## TASK LIST
• 1. Reproduce the entries word for word, from the line containing "What do you see at coordinates (556, 292)" down to the line containing "center [229, 367].", and leave out the pictures.
• 2. Carry on the text about the PEG ratio from its final sentence.

---- READING TEXT

Peter Lynch's Favorite Metric - The PEG Ratio

Peter Lynch managed the Fidelity Magellan Fund to a 29.2% annualized return over 13 years, and the metric he cited most often in his books and interviews was the PEG ratio. The PEG ratio takes the price-to-earnings ratio and divides it by the company's expected earnings growth rate, producing a single number that captures both valuation and growth in one figure. Lynch considered a PEG of 1.0 to be fair value, a PEG below 1.0 to be attractive, and a PEG below 0.5 to be a potential bargain. The simplicity of the concept made it one of the most widely adopted valuation tools among individual investors.

The formula is straightforward:

PEG Ratio = P/E Ratio / Annual Earnings Growth Rate

A company with a P/E of 20 and an expected earnings growth rate of 20% has a PEG of 1.0. A company with a P/E of 15 and expected growth of 25% has a PEG of 0.6. A company with a P/E of 30 and expected growth of 10% has a PEG of 3.0. The metric instantly normalizes valuations for growth, allowing investors to compare a fast-growing technology company against a slow-growing utility on a common scale.

The Logic Behind PEG

The PEG ratio rests on an intuitive principle: a stock's P/E ratio should be proportional to its earnings growth rate. A company growing earnings at 25% per year is generating value at a faster rate than one growing at 5%, and therefore deserves a higher P/E multiple. The question is how much higher. The PEG ratio proposes a linear relationship: each percentage point of growth justifies one point of P/E. A 15% grower should trade at roughly 15 times earnings. A 30% grower should trade at roughly 30 times earnings.

This linear relationship is an approximation, not a derivation from discounted cash flow theory. In a formal DCF framework, the relationship between growth and valuation is non-linear, with the appropriate P/E increasing more than proportionally at higher growth rates and lower discount rates. But the PEG ratio's simplicity is its strength. It provides a quick, back-of-the-envelope assessment that is directionally correct and practically useful.

--------
---- AVAILABLE DATA

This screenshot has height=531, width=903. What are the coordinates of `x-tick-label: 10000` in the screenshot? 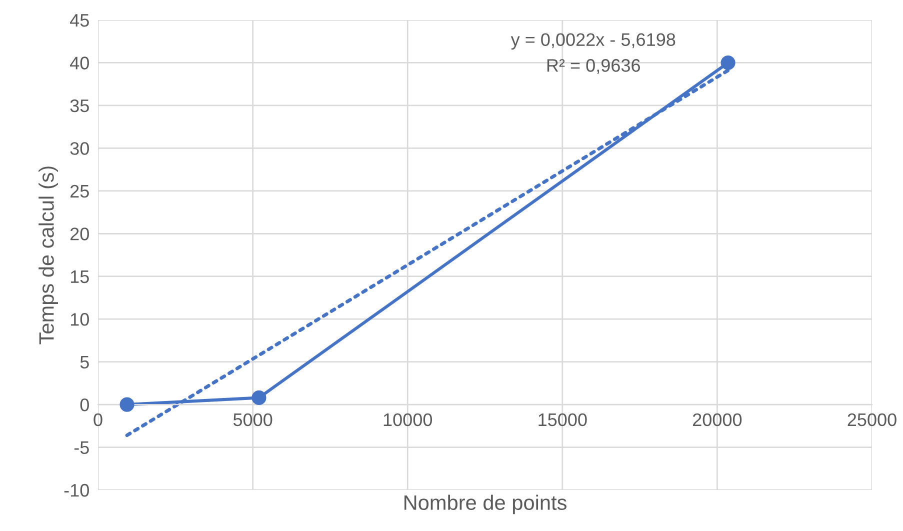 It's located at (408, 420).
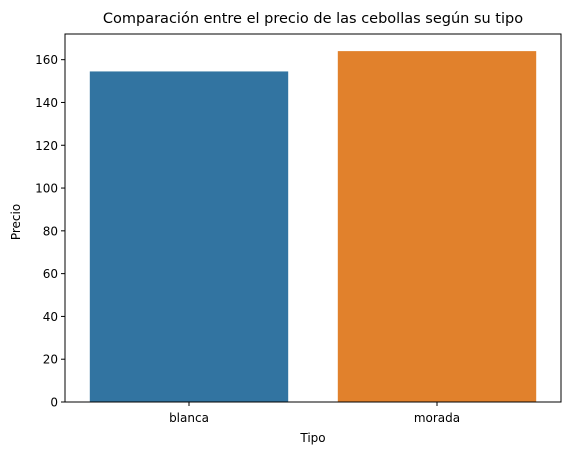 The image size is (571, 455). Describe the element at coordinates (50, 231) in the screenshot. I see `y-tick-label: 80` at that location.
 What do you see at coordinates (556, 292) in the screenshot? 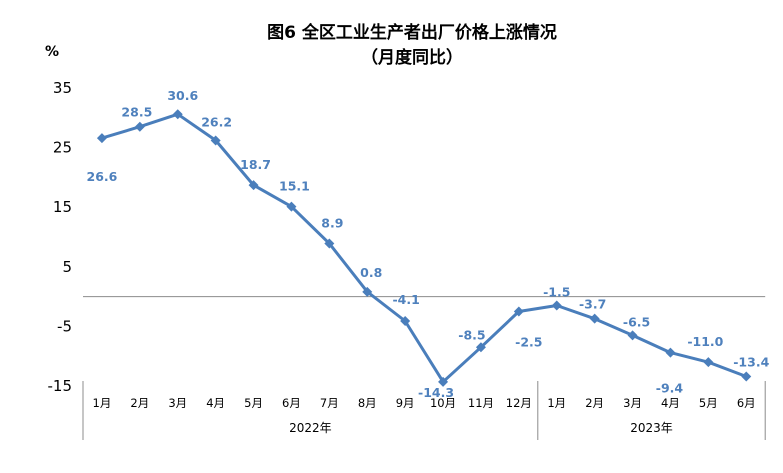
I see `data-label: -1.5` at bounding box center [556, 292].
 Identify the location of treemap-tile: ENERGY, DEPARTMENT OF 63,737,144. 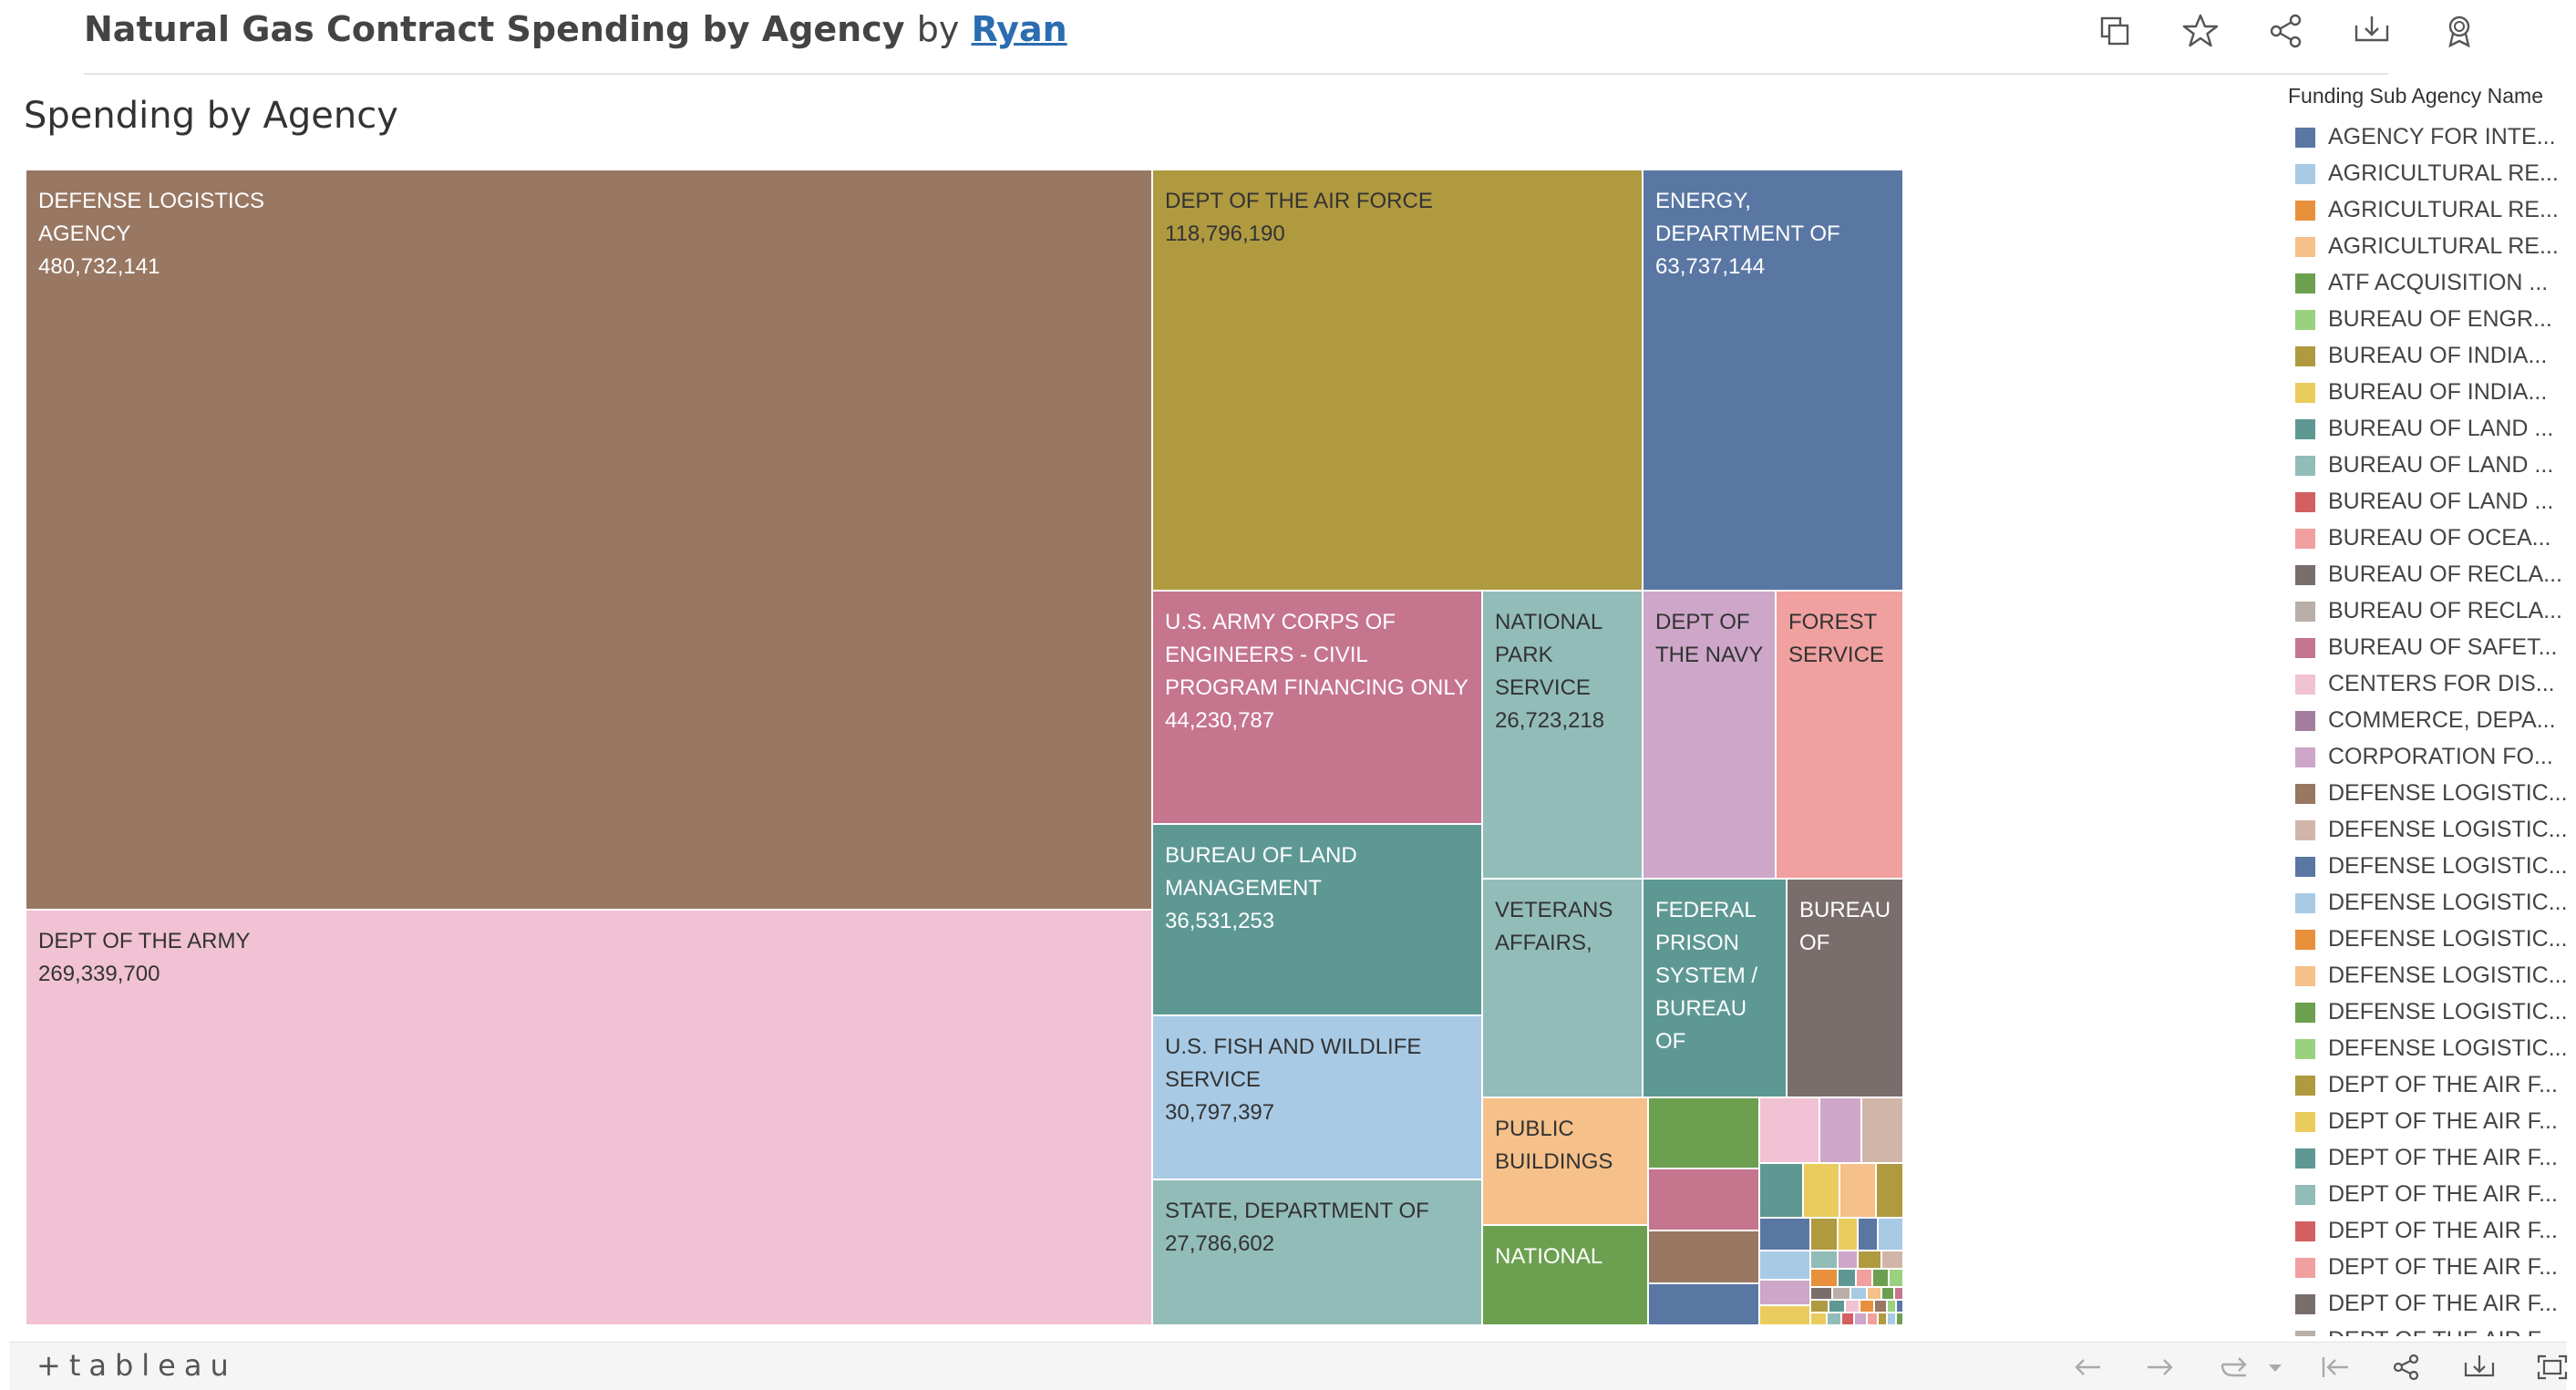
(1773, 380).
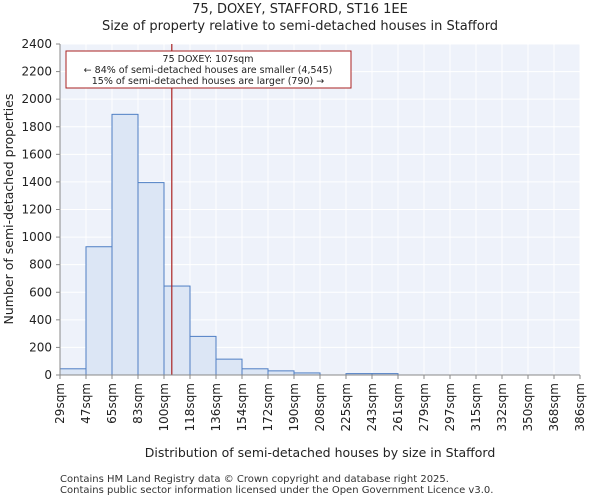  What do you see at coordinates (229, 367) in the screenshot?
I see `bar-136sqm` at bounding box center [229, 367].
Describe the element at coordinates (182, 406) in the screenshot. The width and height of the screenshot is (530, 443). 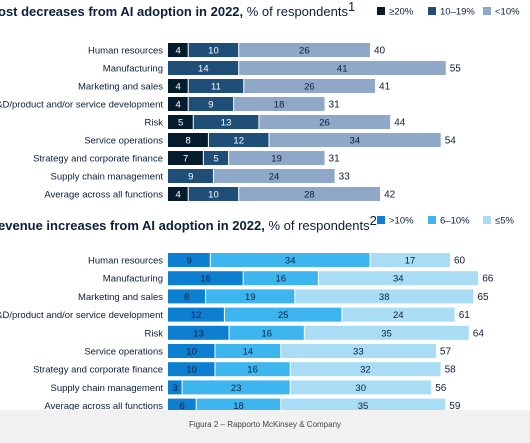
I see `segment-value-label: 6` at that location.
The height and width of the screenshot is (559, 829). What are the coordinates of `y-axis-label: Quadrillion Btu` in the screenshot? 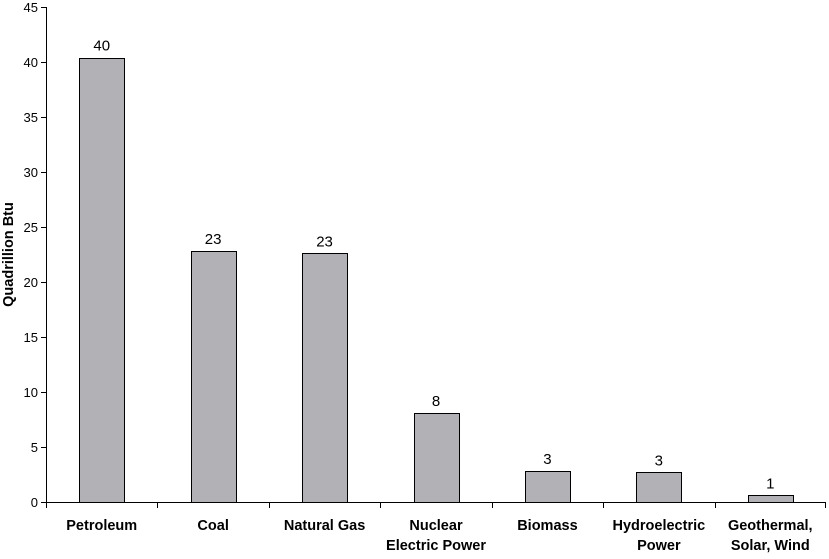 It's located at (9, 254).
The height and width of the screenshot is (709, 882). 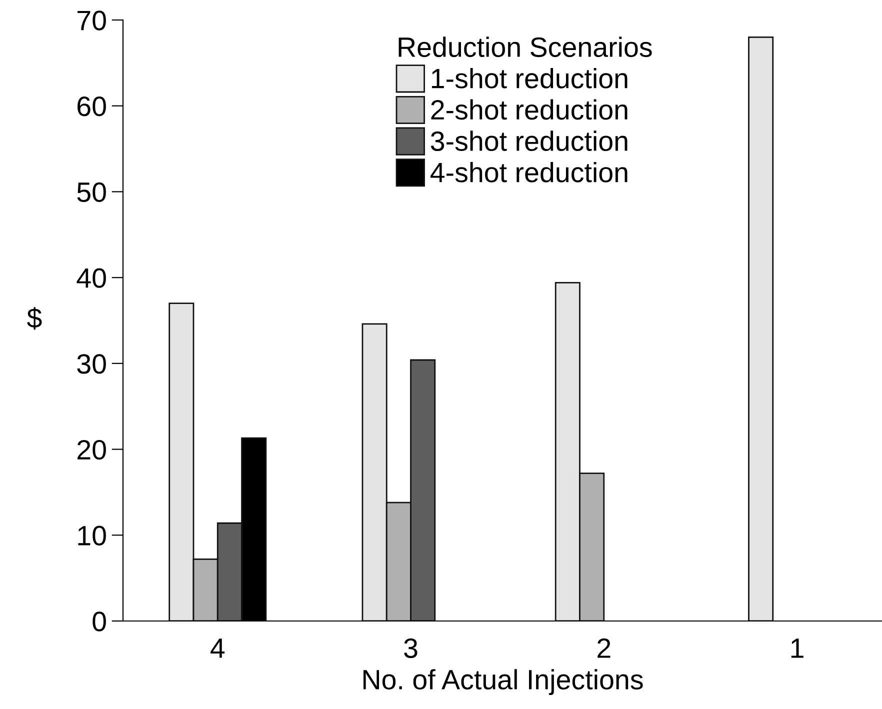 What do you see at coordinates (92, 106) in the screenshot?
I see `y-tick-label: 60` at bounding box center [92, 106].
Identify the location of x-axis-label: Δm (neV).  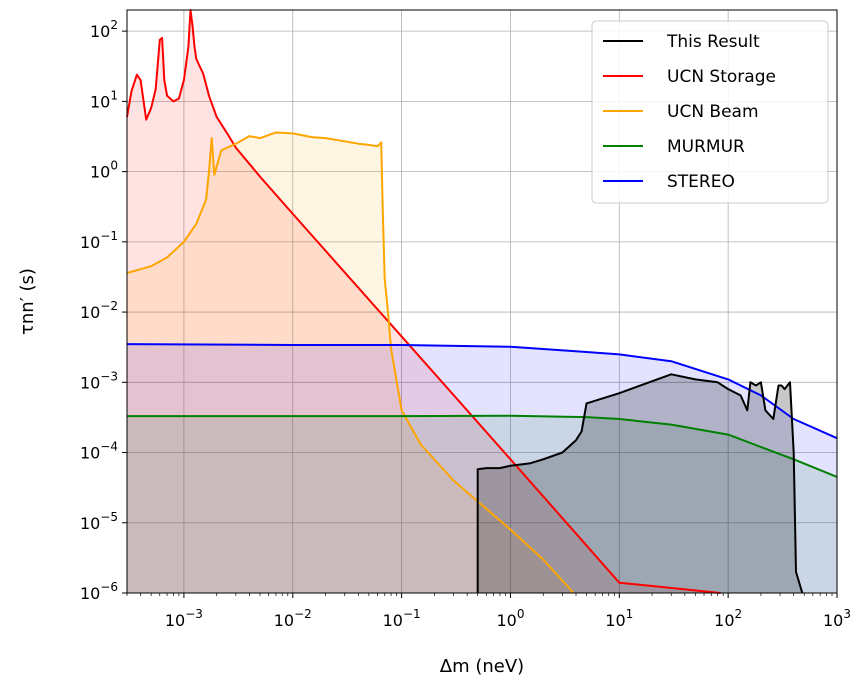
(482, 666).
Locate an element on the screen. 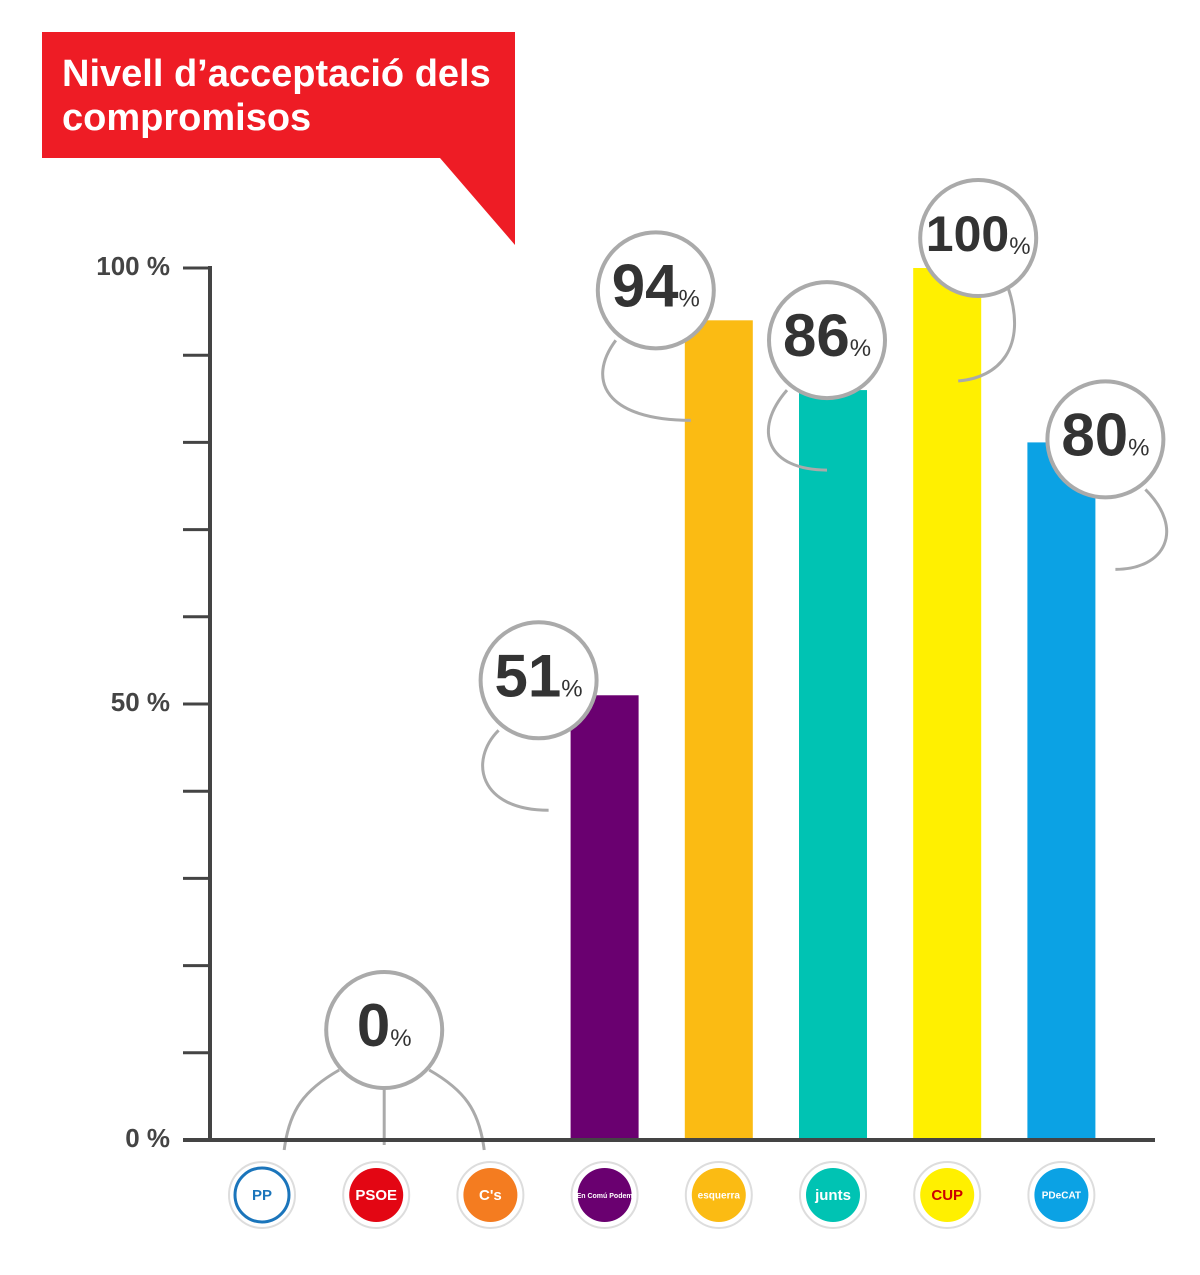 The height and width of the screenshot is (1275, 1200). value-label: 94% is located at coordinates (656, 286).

--------

## RESULTS FOR EACH TASK
• 1.
 What do you see at coordinates (556, 292) in the screenshot? 
I see `data-label: -1.5` at bounding box center [556, 292].
 Identify the location of treemap-tile: ENERGY, DEPARTMENT OF 63,737,144. 
(1773, 380).
  What do you see at coordinates (229, 367) in the screenshot?
I see `bar-136sqm` at bounding box center [229, 367].

• 2.
Lynch's original use of the PEG was specifically focused on growth stocks, companies he classified as "fast growers" with earnings expanding at 15-25% per year. For these companies, the PEG ratio effectively distinguished between fast growers that were fairly priced and those that were overpriced. A fast grower with a P/E of 40 and earnings growth of 35% (PEG of 1.1) was more attractive than a moderate grower with a P/E of 20 and earnings growth of 8% (PEG of 2.5), even though the first stock's P/E was twice as high.

Calculating PEG Correctly

The PEG ratio is sensitive to the inputs used, and different calculations can produce materially different results.

Which P/E? Trailing P/E (based on the last 12 months of earnings) or forward P/E (based on consensus estimates for the next 12 months)? Lynch used trailing P/E in his original formulation, but many contemporary practitioners prefer forward P/E because it pairs a forward-looking valuation with a forward-looking growth rate. Using trailing P/E with forward growth, or vice versa, introduces a time mismatch that can distort the result.

Which growth rate? The expected annual earnings growth rate over the next 3-5 years is the most common input. Some investors use the historical 5-year growth rate, which has the advantage of being based on actual data but the disadvantage of being backward-looking. Others use the consensus analyst estimate for next year's earnings growth, which is more current but captures only one year and may reflect temporary factors. Lynch preferred a 3-5 year forward estimate based on his own research, not analyst consensus.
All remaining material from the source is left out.